# Photo Scene



## Joiseygal (Sep 3, 2008)

I forgot to post the pictures of people that took photos in my gruesome half body scene. I only have pictures of the photos I took, but I have to say that at least ten other people took photos with their own cameras. I was very surprised with the response that I got from the Photo Scene and I am definitely consider doing another photo scene next year. I got emails from each person I took pictures of and sent it to them. I got some great responses! 
http://rottedcorpse.yolasite.com/halloween-photo-op-2009.php


----------



## Bone Dancer (Oct 7, 2005)

That was a neat idea.


----------



## Haunted Bayou (Feb 16, 2007)

Awesome, that is what I call a photo-op!

I thought of something lame, like a bench with a prop....your idea is way cooler!


----------



## beelce (Jul 21, 2007)

That is a cool idea.......


----------



## Just Whisper (Jan 19, 2009)

How cool. Did you do that at your home haunt? What a fun idea.


----------



## DeathTouch (Sep 6, 2005)

One of those pictures, the baby picture, looks like a photo I have seen on Facebook. I must know you.


----------



## Joiseygal (Sep 3, 2008)

DeathTouch said:


> One of those pictures, the baby picture, looks like a photo I have seen on Facebook. I must know you.

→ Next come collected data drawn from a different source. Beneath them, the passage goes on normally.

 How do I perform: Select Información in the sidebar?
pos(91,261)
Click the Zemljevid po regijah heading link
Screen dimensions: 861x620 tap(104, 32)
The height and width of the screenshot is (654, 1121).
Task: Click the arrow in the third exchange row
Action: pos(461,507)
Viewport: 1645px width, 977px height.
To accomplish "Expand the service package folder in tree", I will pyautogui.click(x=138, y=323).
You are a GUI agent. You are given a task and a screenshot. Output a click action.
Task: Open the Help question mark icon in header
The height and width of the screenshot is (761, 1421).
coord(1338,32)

LOL..yes we are friends through the Hauntforum page on facebook.


----------



## Frighteners Entertainment (Jan 24, 2006)

Awesome!


----------



## Bone To Pick (Oct 23, 2007)

That was really clever, Jersey! Looks like they all had a great time hamming it up for the photo-ops (Why just look at props when you can BE a prop)!


----------



## Devils Chariot (May 23, 2007)

This also seems like a great way to keep people out of your graveyard, stomping your props while trying to pose for a snapshot.


----------



## sharpobject (May 7, 2008)

Sharon that is such a great idea. Love it!!


----------



## Joiseygal (Sep 3, 2008)

Thanks everyone I'm glad you enjoyed it. I used the shirt from a costume I made for another project. I used a table I was going to throw out and bought a piece of plywood that cost around $6.00. Also had some gray paint left over from painting my coffin. It was actually a pretty cheap and easy project. I didn't want my costume go to waste, so I decided to do this photo scene a couple of days before Halloween. I definitely think I will do it again since so many people enjoyed it so much! I was surprised that people didn't get too grossed out since it was kind of bloody scene.


----------



## Frankie-s Girl (Apr 5, 2009)

Awesome prop photo op! :smoking:


----------